=== Work to complete ===
In the text about Jackdaw with Crowbar below, transcribe the passage starting with "- Origin: Leamington" and going on through "Ron Johnson Records.".

=== Provided text ===
++++++
- Origin: Leamington Spa, England
- Years active: 1986–1992, 2007–present
- Label: Ron Johnson
- Members: Timothy Ellis Adam Sindall Aitch Bembridge Paulina Kalwarska
- Past members: David Tibbatts Dan Morrison Steve Law Fran Juckes Tris King Andy Guthrie Alan McCulloch Andy Grimmer Wilf Plum Fergus Durrant Louis Scheuer Avery Green
- Website: www.jackdawwithcrowbar.net

= Jackdaw with Crowbar =

Jackdaw with Crowbar is an English multi-media indie band from Leamington Spa. The band was formed in 1985 when Timothy Ellis took a bunch of instrumental recordings to Fergus Durrant to sing on (the introduction of the two was engineered by Simon Farr) The lineup was completed during 1986 as additional musicians and film makers came on board. The whole thing consolidated in 1987, when signed to Ron Johnson Records.
++++++
=== Information shown ===
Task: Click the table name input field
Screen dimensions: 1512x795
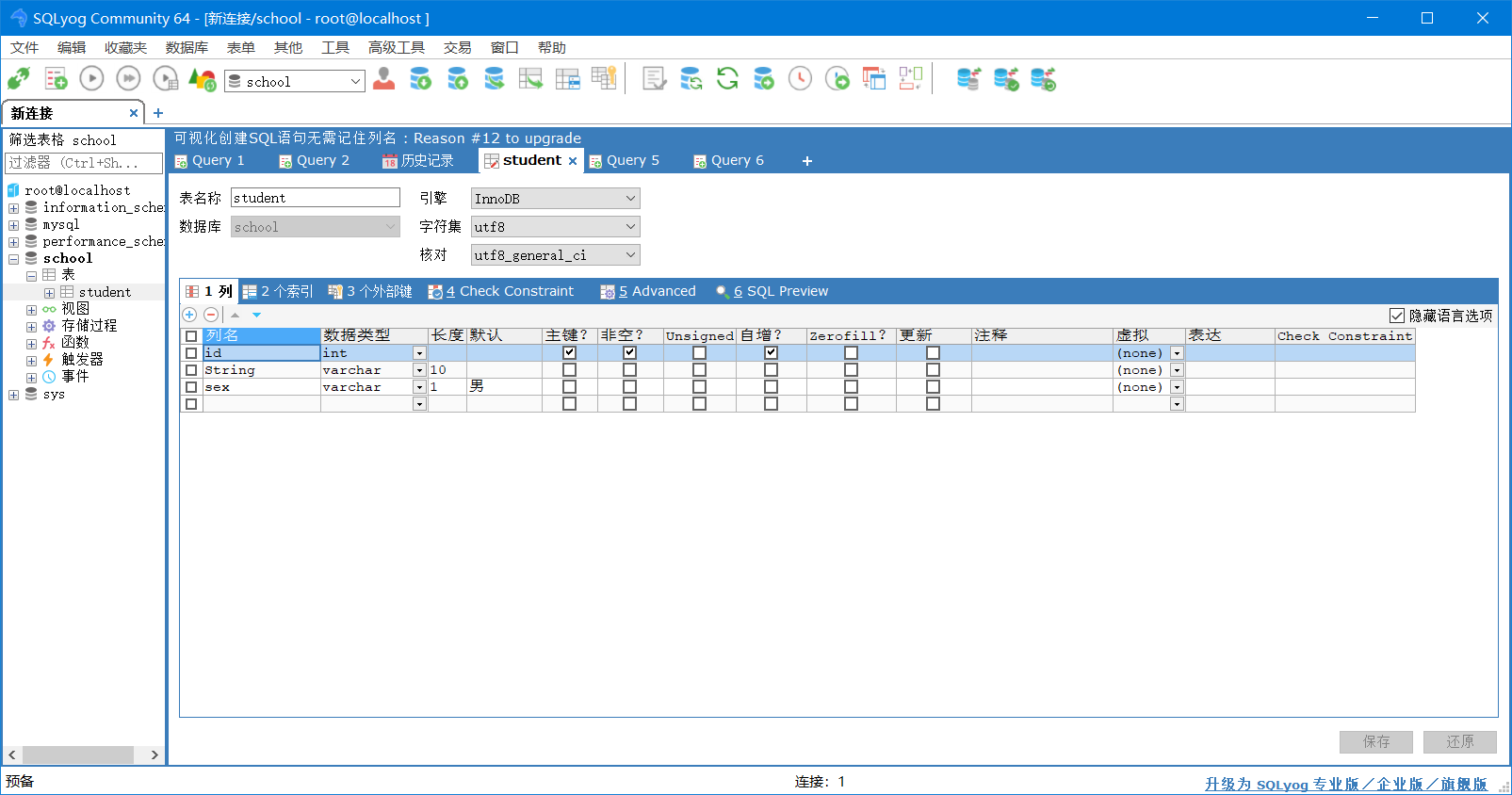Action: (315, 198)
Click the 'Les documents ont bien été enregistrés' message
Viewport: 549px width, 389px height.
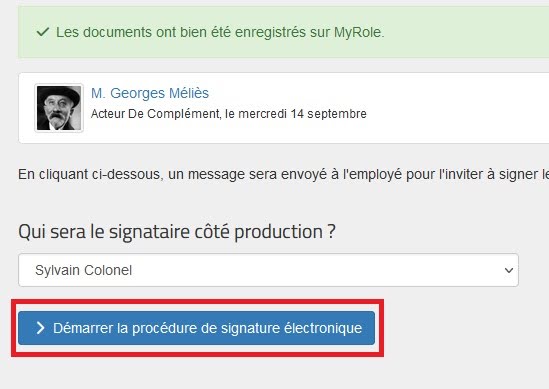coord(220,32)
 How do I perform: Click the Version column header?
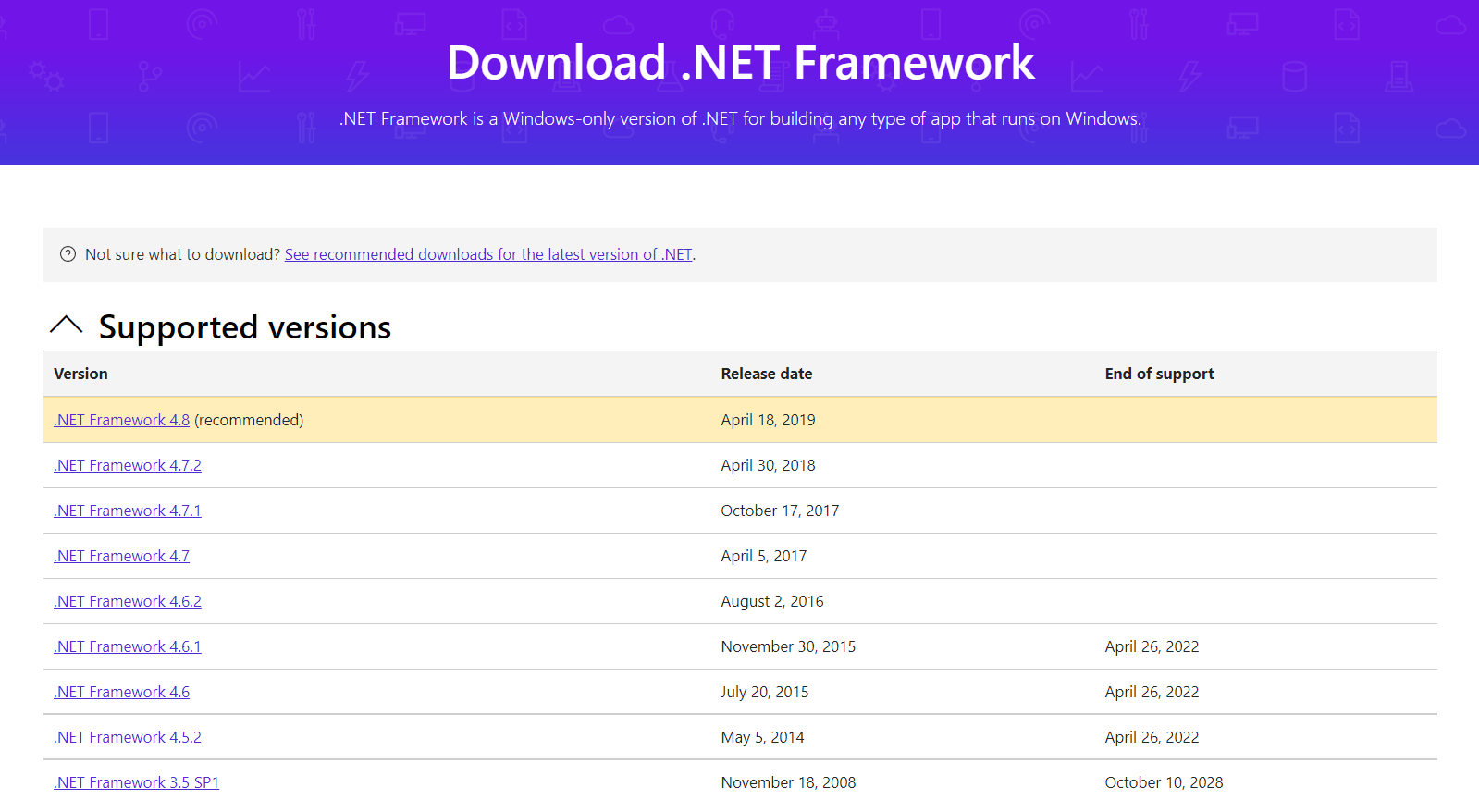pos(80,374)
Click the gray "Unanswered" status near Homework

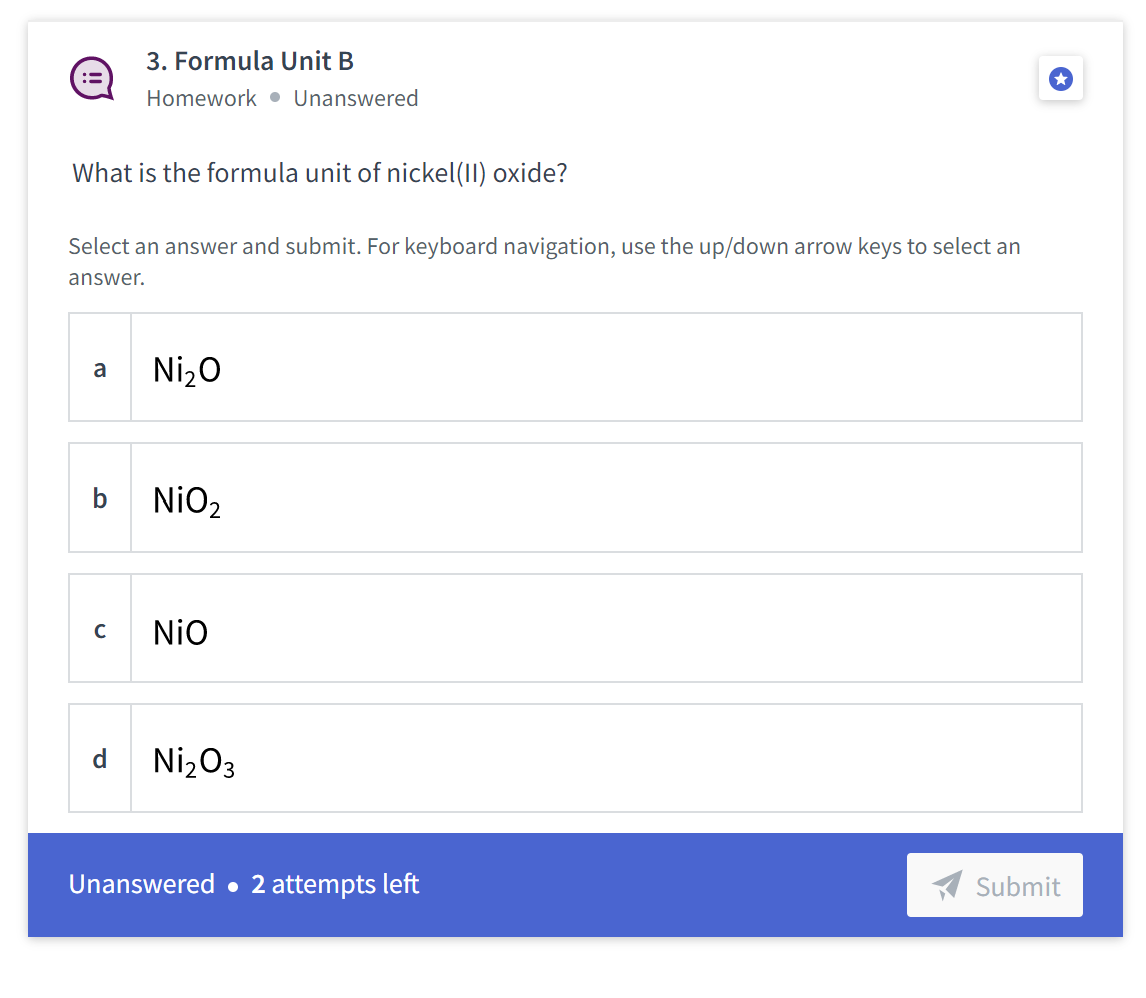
++++++
=== Reply ===
- Origin: Leamington Spa, England
- Years active: 1986–1992, 2007–present
- Label: Ron Johnson
- Members: Timothy Ellis Adam Sindall Aitch Bembridge Paulina Kalwarska
- Past members: David Tibbatts Dan Morrison Steve Law Fran Juckes Tris King Andy Guthrie Alan McCulloch Andy Grimmer Wilf Plum Fergus Durrant Louis Scheuer Avery Green
- Website: www.jackdawwithcrowbar.net

= Jackdaw with Crowbar =

Jackdaw with Crowbar is an English multi-media indie band from Leamington Spa. The band was formed in 1985 when Timothy Ellis took a bunch of instrumental recordings to Fergus Durrant to sing on (the introduction of the two was engineered by Simon Farr) The lineup was completed during 1986 as additional musicians and film makers came on board. The whole thing consolidated in 1987, when signed to Ron Johnson Records.